**What is required**
Nothing but the lines from the one with "Instruction: Click the" through the end of the data should be set down, each exactly as written, and no picture should be included.

Records from a data source

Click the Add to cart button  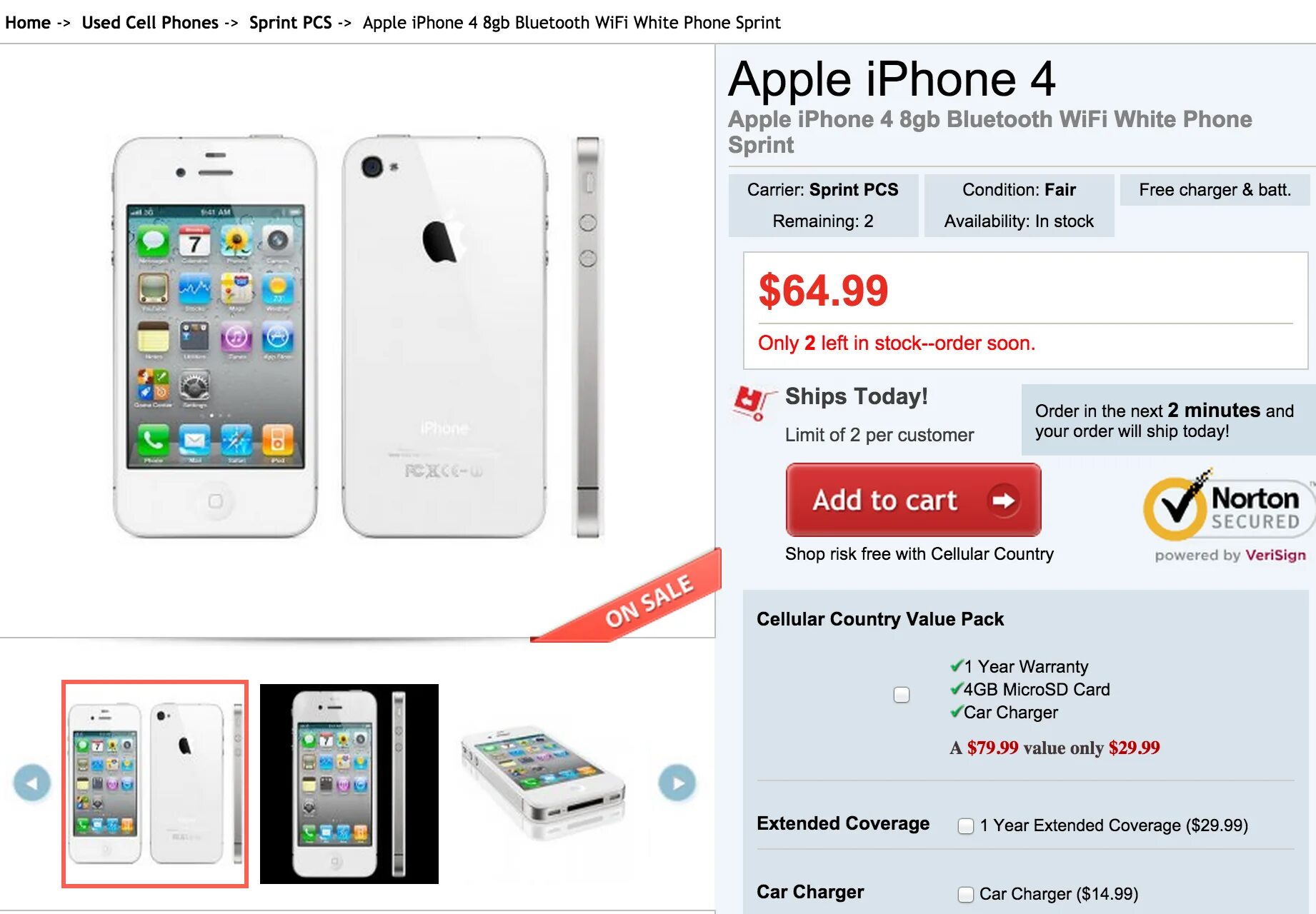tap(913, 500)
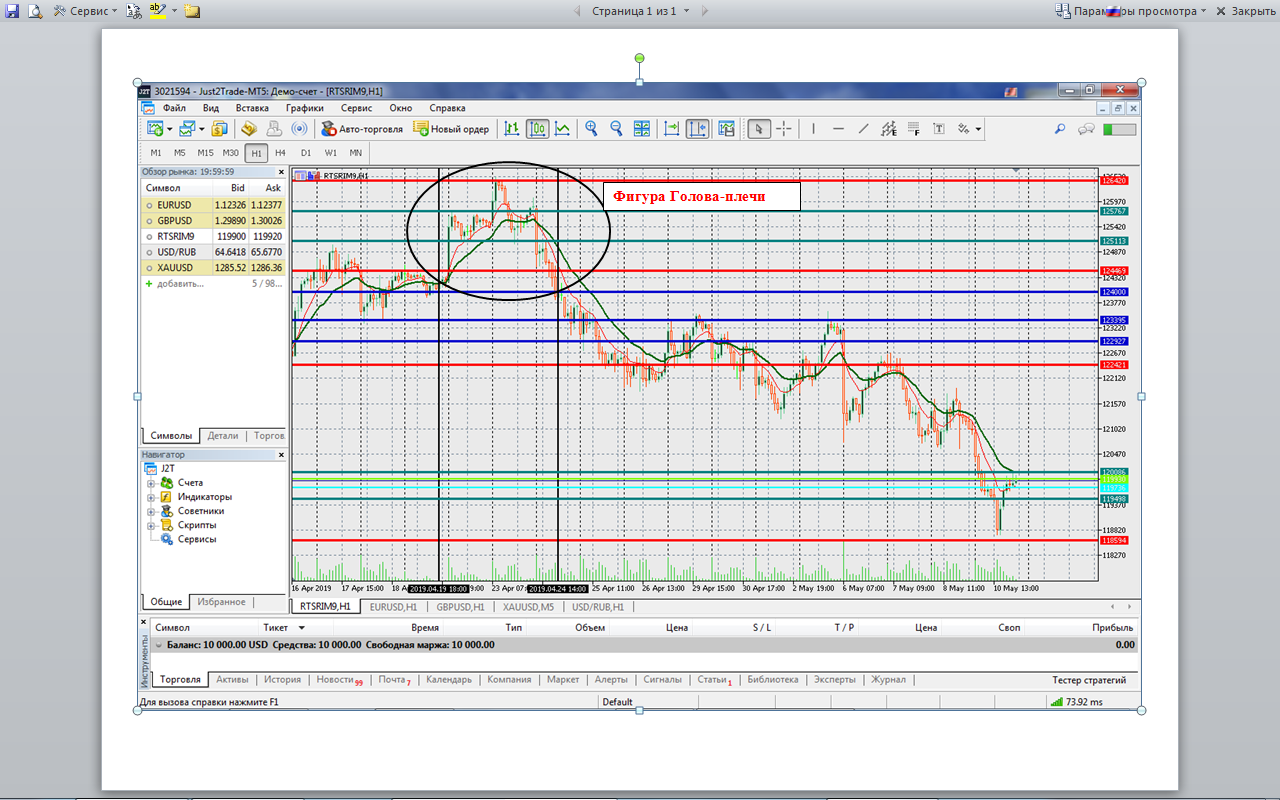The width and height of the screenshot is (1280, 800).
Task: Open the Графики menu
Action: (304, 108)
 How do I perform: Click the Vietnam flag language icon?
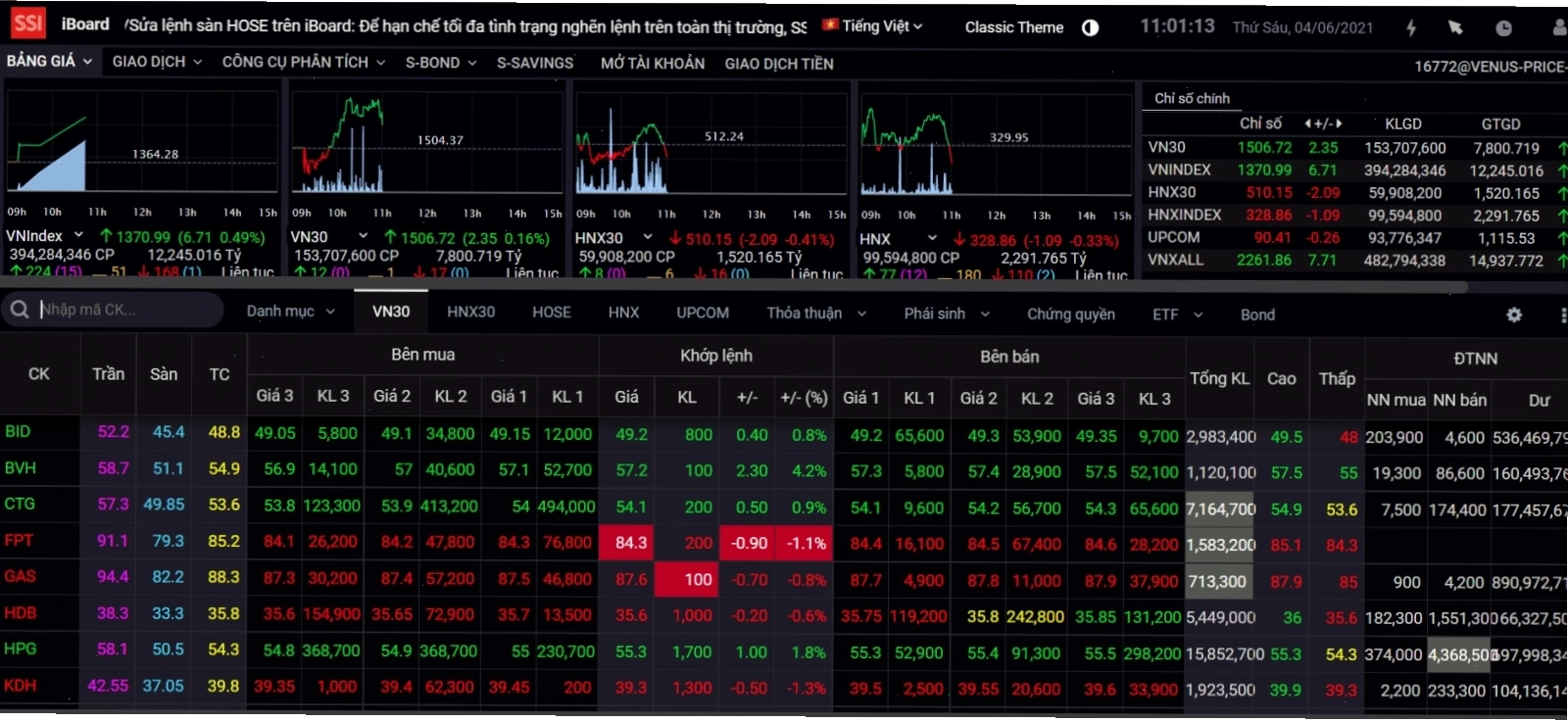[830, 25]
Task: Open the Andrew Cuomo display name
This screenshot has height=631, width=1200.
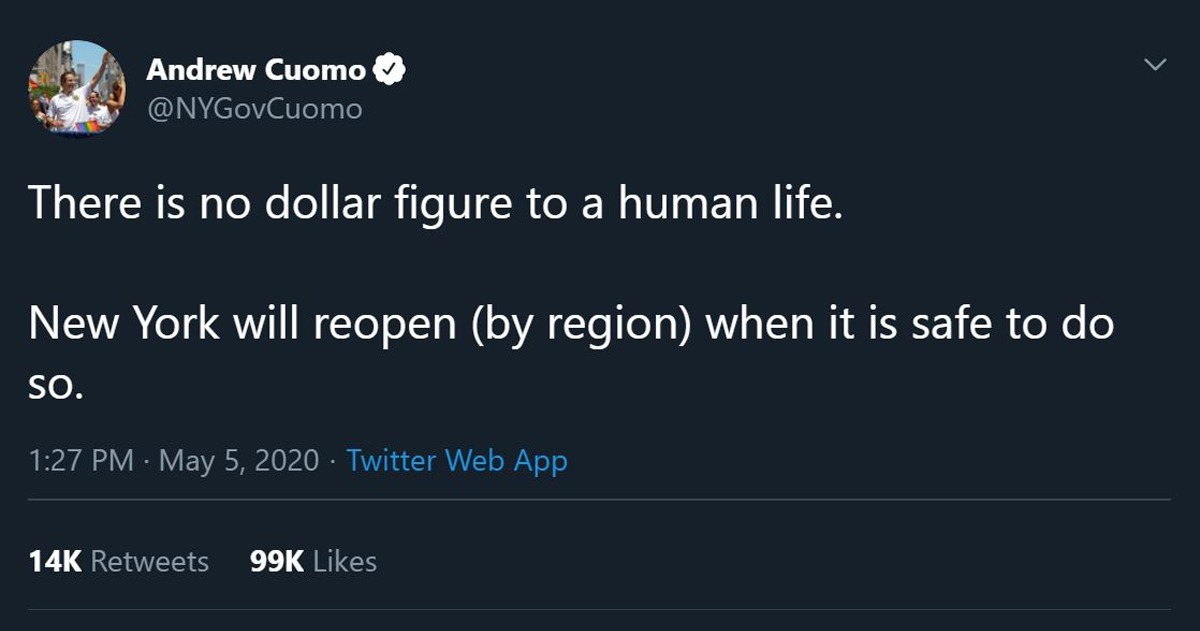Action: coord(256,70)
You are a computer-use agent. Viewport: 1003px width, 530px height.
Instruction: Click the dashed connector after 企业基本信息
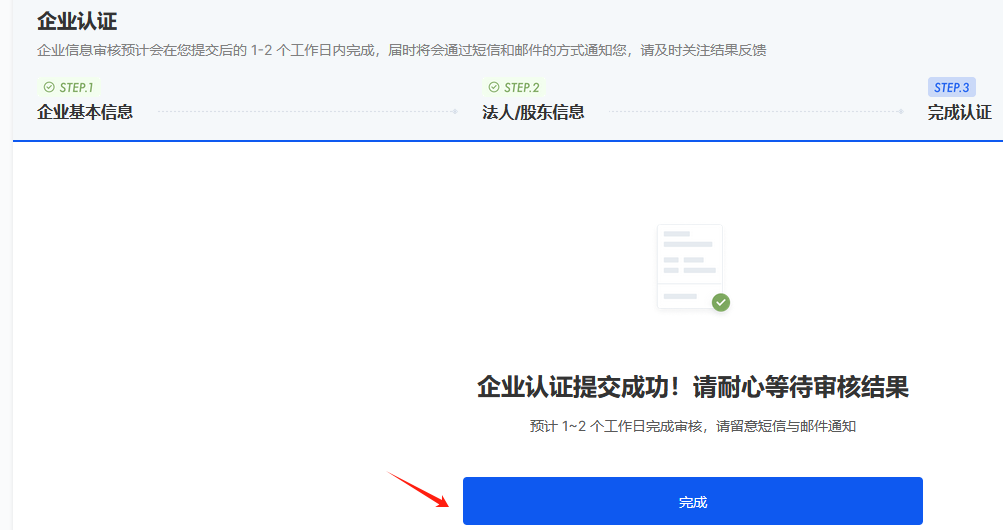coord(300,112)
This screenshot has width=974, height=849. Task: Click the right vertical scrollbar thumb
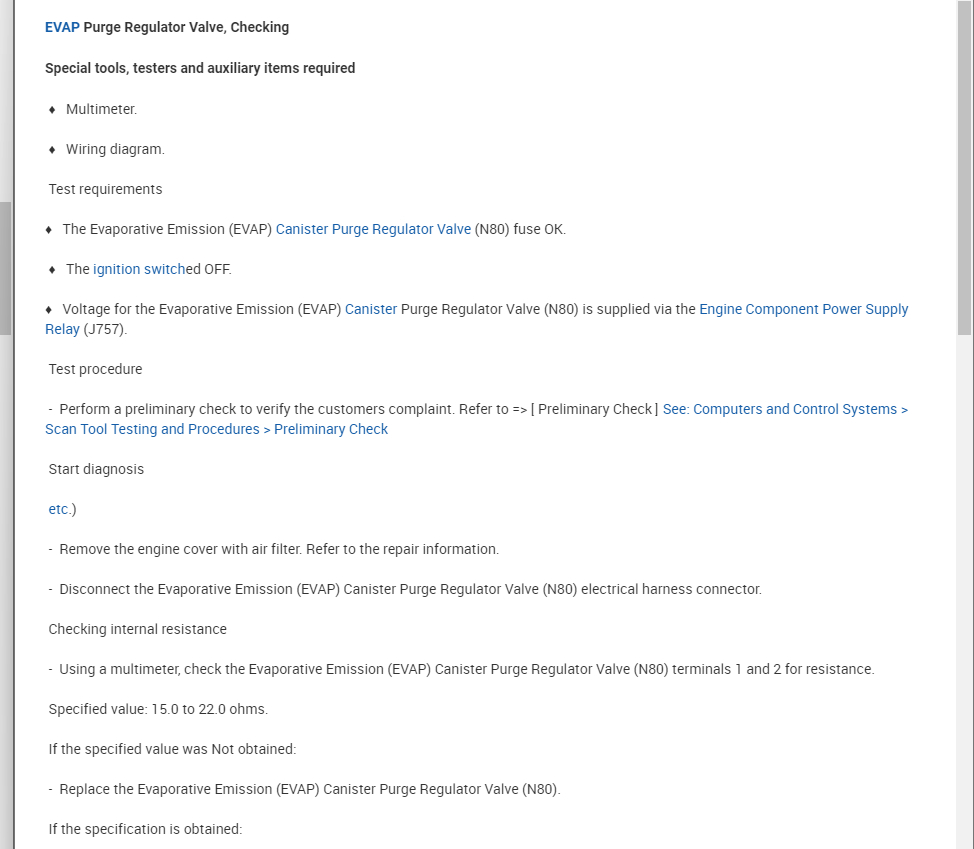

**Answer section**
Instruction: Click the dashed connector after 企业基本信息
coord(300,112)
This screenshot has width=974, height=849. Task: Click the right vertical scrollbar thumb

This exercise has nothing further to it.